[Element and text location data]
:::

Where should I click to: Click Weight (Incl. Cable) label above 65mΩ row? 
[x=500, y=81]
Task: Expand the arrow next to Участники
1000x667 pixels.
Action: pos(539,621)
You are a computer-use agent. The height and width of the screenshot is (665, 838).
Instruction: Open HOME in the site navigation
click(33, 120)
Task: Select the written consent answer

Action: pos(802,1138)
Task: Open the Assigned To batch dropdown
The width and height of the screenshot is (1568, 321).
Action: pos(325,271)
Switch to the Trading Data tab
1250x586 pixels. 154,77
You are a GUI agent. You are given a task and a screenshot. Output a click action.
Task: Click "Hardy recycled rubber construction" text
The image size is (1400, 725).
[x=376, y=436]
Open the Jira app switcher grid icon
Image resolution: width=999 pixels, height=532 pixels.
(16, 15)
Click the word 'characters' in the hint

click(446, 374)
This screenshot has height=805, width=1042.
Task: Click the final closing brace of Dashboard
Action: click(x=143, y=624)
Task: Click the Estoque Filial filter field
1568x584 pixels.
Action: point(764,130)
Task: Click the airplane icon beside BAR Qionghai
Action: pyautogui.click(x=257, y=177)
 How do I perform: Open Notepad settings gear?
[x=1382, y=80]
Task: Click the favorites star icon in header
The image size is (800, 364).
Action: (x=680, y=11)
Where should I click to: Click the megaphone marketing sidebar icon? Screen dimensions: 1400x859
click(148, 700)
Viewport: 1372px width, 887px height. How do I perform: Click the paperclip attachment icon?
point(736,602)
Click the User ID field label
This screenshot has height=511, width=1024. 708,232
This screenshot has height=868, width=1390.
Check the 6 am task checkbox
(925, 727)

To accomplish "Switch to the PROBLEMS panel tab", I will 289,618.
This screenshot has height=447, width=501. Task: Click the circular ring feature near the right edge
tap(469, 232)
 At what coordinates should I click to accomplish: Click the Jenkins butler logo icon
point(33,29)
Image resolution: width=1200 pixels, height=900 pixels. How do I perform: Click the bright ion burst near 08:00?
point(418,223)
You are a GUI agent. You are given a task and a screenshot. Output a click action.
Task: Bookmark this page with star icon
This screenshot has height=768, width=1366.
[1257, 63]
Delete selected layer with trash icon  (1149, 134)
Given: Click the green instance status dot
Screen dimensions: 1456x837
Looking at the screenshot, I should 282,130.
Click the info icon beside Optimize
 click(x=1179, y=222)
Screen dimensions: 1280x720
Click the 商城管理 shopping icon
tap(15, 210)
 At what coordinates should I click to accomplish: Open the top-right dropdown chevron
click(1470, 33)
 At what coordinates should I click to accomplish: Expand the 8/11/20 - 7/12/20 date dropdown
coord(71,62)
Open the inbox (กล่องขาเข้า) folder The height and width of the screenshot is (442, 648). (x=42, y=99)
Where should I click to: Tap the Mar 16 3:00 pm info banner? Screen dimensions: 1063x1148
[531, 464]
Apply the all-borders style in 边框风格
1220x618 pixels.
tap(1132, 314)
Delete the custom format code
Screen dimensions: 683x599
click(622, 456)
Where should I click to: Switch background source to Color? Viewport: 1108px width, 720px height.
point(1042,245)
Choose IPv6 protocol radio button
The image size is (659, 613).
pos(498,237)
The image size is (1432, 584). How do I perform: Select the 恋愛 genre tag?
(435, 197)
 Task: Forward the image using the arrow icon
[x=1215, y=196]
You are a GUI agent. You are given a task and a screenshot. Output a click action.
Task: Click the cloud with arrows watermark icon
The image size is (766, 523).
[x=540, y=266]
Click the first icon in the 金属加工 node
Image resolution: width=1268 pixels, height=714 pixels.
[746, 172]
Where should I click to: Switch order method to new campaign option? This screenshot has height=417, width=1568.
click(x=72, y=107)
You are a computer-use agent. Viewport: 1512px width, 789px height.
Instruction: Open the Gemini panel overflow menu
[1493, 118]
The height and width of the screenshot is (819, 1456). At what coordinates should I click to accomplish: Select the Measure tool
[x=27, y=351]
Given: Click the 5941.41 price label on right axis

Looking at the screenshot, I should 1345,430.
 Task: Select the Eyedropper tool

:::

== Instructions to follow ==
Convert every line of the data above into a Markdown table with two columns, Row and Data line. Number each line in order and leave blank lines out.

== Result for this task ==
| Row | Data line |
|---|---|
| 1 | Where should I click to: Click Weight (Incl. Cable) label above 65mΩ row?  |
| 2 | [x=500, y=81] |
| 3 | Task: Expand the arrow next to Участники |
| 4 | 1000x667 pixels. |
| 5 | Action: pos(539,621) |
| 6 | You are a computer-use agent. The height and width of the screenshot is (665, 838). |
| 7 | Instruction: Open HOME in the site navigation |
| 8 | click(33, 120) |
| 9 | Task: Select the written consent answer |
| 10 | Action: pos(802,1138) |
| 11 | Task: Open the Assigned To batch dropdown |
| 12 | The width and height of the screenshot is (1568, 321). |
| 13 | Action: pos(325,271) |
| 14 | Switch to the Trading Data tab |
| 15 | 1250x586 pixels. 154,77 |
| 16 | You are a GUI agent. You are given a task and a screenshot. Output a click action. |
| 17 | Task: Click "Hardy recycled rubber construction" text |
| 18 | The image size is (1400, 725). |
| 19 | [x=376, y=436] |
| 20 | Open the Jira app switcher grid icon |
| 21 | Image resolution: width=999 pixels, height=532 pixels. |
| 22 | (16, 15) |
| 23 | Click the word 'characters' in the hint |
| 24 | click(446, 374) |
| 25 | This screenshot has height=805, width=1042. |
| 26 | Task: Click the final closing brace of Dashboard |
| 27 | Action: click(x=143, y=624) |
| 28 | Task: Click the Estoque Filial filter field |
| 29 | 1568x584 pixels. |
| 30 | Action: point(764,130) |
| 31 | Task: Click the airplane icon beside BAR Qionghai |
| 32 | Action: pyautogui.click(x=257, y=177) |
| 33 |  How do I perform: Open Notepad settings gear? |
| 34 | [x=1382, y=80] |
| 35 | Task: Click the favorites star icon in header |
| 36 | The image size is (800, 364). |
| 37 | Action: (x=680, y=11) |
| 38 | Where should I click to: Click the megaphone marketing sidebar icon? Screen dimensions: 1400x859 |
| 39 | click(148, 700) |
| 40 | Viewport: 1372px width, 887px height. How do I perform: Click the paperclip attachment icon? |
| 41 | point(736,602) |
| 42 | Click the User ID field label |
| 43 | This screenshot has height=511, width=1024. 708,232 |
| 44 | This screenshot has height=868, width=1390. |
| 45 | Check the 6 am task checkbox |
| 46 | (925, 727) |
| 47 | To accomplish "Switch to the PROBLEMS panel tab", I will 289,618. |
| 48 | This screenshot has height=447, width=501. Task: Click the circular ring feature near the right edge |
| 49 | tap(469, 232) |
| 50 |  At what coordinates should I click to accomplish: Click the Jenkins butler logo icon |
| 51 | point(33,29) |
| 52 | Image resolution: width=1200 pixels, height=900 pixels. How do I perform: Click the bright ion burst near 08:00? |
| 53 | point(418,223) |
| 54 | You are a GUI agent. You are given a task and a screenshot. Output a click action. |
| 55 | Task: Bookmark this page with star icon |
| 56 | This screenshot has height=768, width=1366. |
| 57 | [1257, 63] |
| 58 | Delete selected layer with trash icon  (1149, 134) |
| 59 | Given: Click the green instance status dot |
| 60 | Screen dimensions: 1456x837 |
| 61 | Looking at the screenshot, I should 282,130. |
| 62 | Click the info icon beside Optimize |
| 63 |  click(x=1179, y=222) |
| 64 | Screen dimensions: 1280x720 |
| 65 | Click the 商城管理 shopping icon |
| 66 | tap(15, 210) |
| 67 |  At what coordinates should I click to accomplish: Open the top-right dropdown chevron |
| 68 | click(1470, 33) |
| 69 |  At what coordinates should I click to accomplish: Expand the 8/11/20 - 7/12/20 date dropdown |
| 70 | coord(71,62) |
| 71 | Open the inbox (กล่องขาเข้า) folder The height and width of the screenshot is (442, 648). (x=42, y=99) |
| 72 | Where should I click to: Tap the Mar 16 3:00 pm info banner? Screen dimensions: 1063x1148 |
| 73 | [531, 464] |
| 74 | Apply the all-borders style in 边框风格 |
| 75 | 1220x618 pixels. |
| 76 | tap(1132, 314) |
| 77 | Delete the custom format code |
| 78 | Screen dimensions: 683x599 |
| 79 | click(622, 456) |
| 80 | Where should I click to: Switch background source to Color? Viewport: 1108px width, 720px height. |
| 81 | point(1042,245) |
| 82 | Choose IPv6 protocol radio button |
| 83 | The image size is (659, 613). |
| 84 | pos(498,237) |
| 85 | The image size is (1432, 584). How do I perform: Select the 恋愛 genre tag? |
| 86 | (435, 197) |
| 87 |  Task: Forward the image using the arrow icon |
| 88 | [x=1215, y=196] |
| 89 | You are a GUI agent. You are given a task and a screenshot. Output a click action. |
| 90 | Task: Click the cloud with arrows watermark icon |
| 91 | The image size is (766, 523). |
| 92 | [x=540, y=266] |
| 93 | Click the first icon in the 金属加工 node |
| 94 | Image resolution: width=1268 pixels, height=714 pixels. |
| 95 | [746, 172] |
| 96 | Where should I click to: Switch order method to new campaign option? This screenshot has height=417, width=1568. |
| 97 | click(x=72, y=107) |
| 98 | You are a computer-use agent. Viewport: 1512px width, 789px height. |
| 99 | Instruction: Open the Gemini panel overflow menu |
| 100 | [1493, 118] |
| 101 | The height and width of the screenshot is (819, 1456). At what coordinates should I click to accomplish: Select the Measure tool |
| 102 | [x=27, y=351] |
| 103 | Given: Click the 5941.41 price label on right axis |
| 104 | Looking at the screenshot, I should 1345,430. |
| 105 |  Task: Select the Eyedropper tool |